**Extracted material**

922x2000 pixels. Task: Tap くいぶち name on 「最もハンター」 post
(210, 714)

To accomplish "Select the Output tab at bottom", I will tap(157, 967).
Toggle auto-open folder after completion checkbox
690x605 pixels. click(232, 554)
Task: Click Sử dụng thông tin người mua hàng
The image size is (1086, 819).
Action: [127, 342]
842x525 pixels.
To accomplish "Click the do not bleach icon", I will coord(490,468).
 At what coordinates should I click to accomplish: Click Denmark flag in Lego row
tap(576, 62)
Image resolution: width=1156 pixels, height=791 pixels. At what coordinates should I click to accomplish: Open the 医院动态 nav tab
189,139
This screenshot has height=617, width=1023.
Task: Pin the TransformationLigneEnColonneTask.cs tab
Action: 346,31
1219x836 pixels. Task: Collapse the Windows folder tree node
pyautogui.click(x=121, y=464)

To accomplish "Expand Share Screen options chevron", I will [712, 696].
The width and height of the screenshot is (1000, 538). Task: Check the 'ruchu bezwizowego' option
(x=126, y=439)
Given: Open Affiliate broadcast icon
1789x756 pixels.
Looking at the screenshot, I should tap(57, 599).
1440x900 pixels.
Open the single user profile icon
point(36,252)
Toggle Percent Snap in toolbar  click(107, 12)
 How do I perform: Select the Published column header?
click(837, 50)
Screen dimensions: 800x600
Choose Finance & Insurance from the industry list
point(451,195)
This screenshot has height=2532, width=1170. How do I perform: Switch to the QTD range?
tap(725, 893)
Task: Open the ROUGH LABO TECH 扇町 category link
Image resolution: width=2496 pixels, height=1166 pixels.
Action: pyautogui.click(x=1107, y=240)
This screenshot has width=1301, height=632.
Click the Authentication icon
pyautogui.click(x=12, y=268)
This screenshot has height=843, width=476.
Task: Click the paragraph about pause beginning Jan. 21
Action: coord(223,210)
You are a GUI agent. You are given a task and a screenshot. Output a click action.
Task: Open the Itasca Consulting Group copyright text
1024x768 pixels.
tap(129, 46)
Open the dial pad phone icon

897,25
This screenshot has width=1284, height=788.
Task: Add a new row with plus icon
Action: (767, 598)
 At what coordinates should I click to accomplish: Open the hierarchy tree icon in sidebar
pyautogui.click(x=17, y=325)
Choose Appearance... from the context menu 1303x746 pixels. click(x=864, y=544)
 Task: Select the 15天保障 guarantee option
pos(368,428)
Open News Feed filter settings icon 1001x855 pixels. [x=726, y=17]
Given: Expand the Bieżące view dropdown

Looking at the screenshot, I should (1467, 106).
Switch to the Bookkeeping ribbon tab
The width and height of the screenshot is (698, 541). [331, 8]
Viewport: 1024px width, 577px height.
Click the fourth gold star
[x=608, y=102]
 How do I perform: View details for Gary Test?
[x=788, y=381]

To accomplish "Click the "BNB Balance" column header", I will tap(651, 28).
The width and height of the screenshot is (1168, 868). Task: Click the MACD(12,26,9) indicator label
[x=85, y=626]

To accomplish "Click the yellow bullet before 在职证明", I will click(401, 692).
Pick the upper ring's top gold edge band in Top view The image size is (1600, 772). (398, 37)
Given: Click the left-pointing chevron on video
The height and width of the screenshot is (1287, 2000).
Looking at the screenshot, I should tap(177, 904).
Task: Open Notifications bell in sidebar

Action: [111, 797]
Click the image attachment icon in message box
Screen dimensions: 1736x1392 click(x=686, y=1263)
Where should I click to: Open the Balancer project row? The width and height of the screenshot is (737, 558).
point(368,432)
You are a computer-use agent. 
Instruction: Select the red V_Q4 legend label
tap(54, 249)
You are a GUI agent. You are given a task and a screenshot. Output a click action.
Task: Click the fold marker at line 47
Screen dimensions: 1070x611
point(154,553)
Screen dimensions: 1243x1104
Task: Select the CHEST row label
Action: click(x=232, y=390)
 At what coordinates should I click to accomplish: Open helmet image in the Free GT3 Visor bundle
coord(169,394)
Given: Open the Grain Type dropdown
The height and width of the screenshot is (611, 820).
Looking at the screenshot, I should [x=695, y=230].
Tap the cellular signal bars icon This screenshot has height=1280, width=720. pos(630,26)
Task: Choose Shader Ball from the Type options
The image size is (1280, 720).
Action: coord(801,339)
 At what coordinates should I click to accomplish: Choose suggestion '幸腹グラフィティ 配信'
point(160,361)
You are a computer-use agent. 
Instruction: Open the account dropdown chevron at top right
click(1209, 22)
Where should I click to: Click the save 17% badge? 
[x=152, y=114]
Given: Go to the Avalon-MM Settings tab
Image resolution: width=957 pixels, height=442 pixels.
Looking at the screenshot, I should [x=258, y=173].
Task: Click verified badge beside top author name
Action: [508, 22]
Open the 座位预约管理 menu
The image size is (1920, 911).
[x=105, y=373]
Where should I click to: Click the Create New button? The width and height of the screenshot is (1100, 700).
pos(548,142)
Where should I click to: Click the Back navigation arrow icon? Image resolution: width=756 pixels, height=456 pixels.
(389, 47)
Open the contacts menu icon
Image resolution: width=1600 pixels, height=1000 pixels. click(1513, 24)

**Task to carry out**
List each line of the entries that holds the string "will".

**Solved problem**
To accomplish "Select the Output tab at bottom", I will tap(157, 967).
To accomplish "Click the do not bleach icon", I will coord(490,468).
To accomplish "Expand Share Screen options chevron", I will [712, 696].
To accomplish "Click the "BNB Balance" column header", I will tap(651, 28).
To accomplish "Click the yellow bullet before 在职证明", I will click(401, 692).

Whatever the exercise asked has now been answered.